The government also updated the SOE guidelines to emphasize the importance of good corporate governance, free enterprise principles and industrial efficiency. Another reason for that update was to address concerns surrounding the potential influence of foreign states on commercial activities in Canada.
In addition, the government announced plans to retain the current net benefit review threshold for WTO SOE investors. Meanwhile, the government continued with its plans to progressively increase the net benefit review threshold for private sector WTO investors to $1 billion in enterprise value.
Lastly, the government announced its intention to allow for the extension of the timelines associated with the national security review process. These extensions will provide the government with additional time, if needed, to thoroughly review transactions that are potentially injurious to the security of Canadians.
Division 6 of Bill C-60 includes amendments to the Investment Canada Act needed to implement key components of the government's December 7 announcement. The amendments can be grouped into three principal areas.
First, section 137 establishes distinct net benefit review thresholds for WTO private sector and SOE investors, apart from those in the cultural sector.

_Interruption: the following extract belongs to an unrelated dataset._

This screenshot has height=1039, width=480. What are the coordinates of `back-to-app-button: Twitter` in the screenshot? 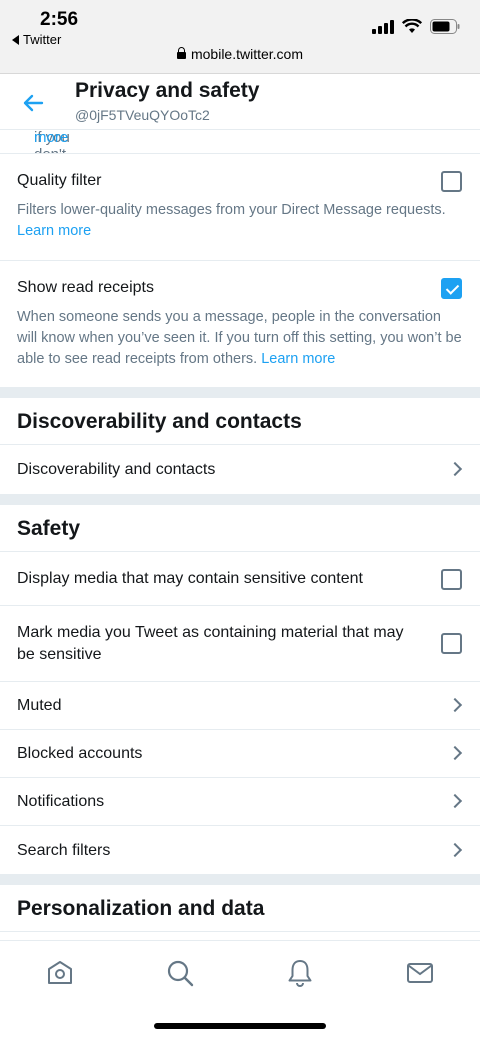 It's located at (36, 40).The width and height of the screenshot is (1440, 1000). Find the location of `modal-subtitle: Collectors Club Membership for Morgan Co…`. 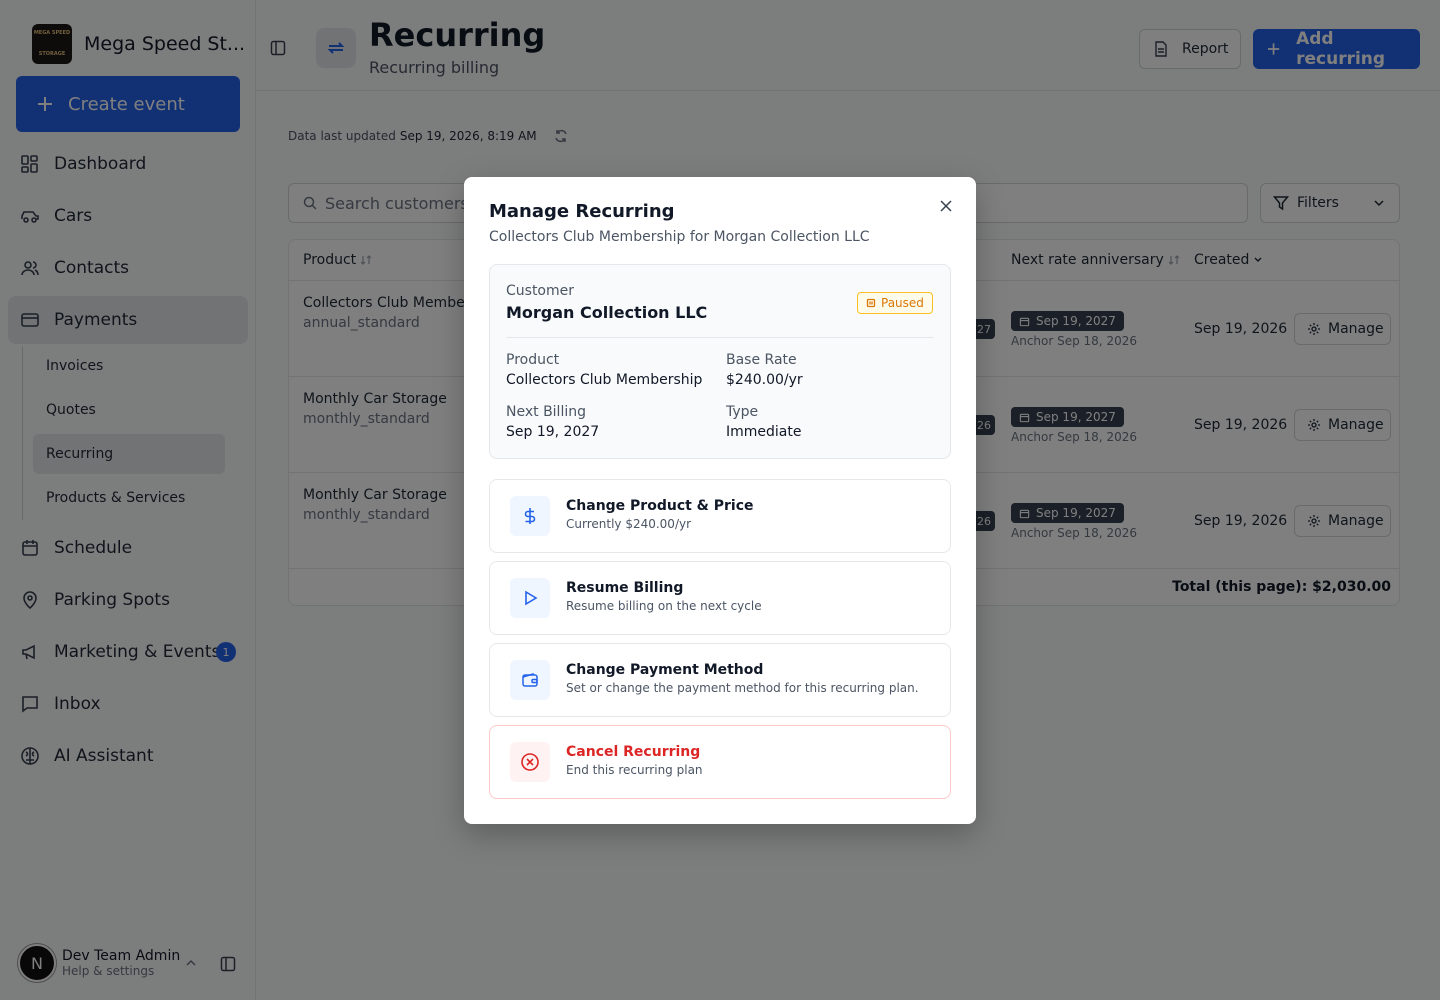

modal-subtitle: Collectors Club Membership for Morgan Co… is located at coordinates (680, 237).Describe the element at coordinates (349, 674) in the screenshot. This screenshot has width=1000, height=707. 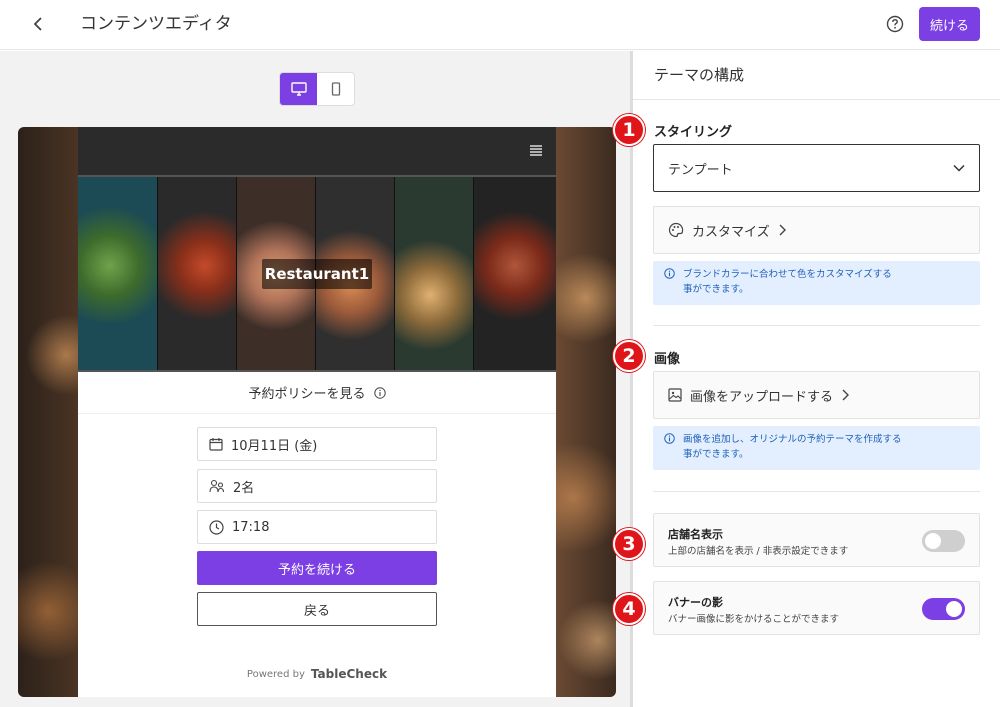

With direct reference to the amendments passed by Parliament in 2009, the thresholds for WTO private sector investors will incrementally increase to $1 billion in enterprise value over four years. Related regulatory amendments that define the methodology for enterprise value will be required to bring these changes into force.
The current asset value threshold of $344 million will be maintained for WTO SOE investors. As is currently the case, the threshold will be annually indexed to account for inflation, i.e., changes in nominal GDP.
Second, provisions in clauses 138 to 142 concern timelines associated with national security reviews. Clauses 138 and 139 increase the amount of time the minister has to deliver a final net benefit decision once a national security review process has been concluded from five days to 30 days. Clauses 140 to 142 support the extension of related timelines under the national security review process. The government intends to prescribe the length of some of the related timelines through subsequent amendments to the national security review of investments regulations. The Minister of Industry intends to use these extensions when addressing complex national security issues, which can involve multiple jurisdictions.
Third, provisions in clauses 143 to 145 permit the Minister of Industry to determine or declare that an entity is controlled in fact by a state-owned enterprise. These provisions support the government's commitment to carefully scrutinize SOE activity across the Canadian economy. The control in fact provisions mirror those powers already contained in the cultural and national security sections of the Investment Canada Act. Following parliamentary approval, the government intends to publish the necessary related regulatory amendments required to bring certain changes into force.
We are happy to answer any questions you may have on the proposed amendments.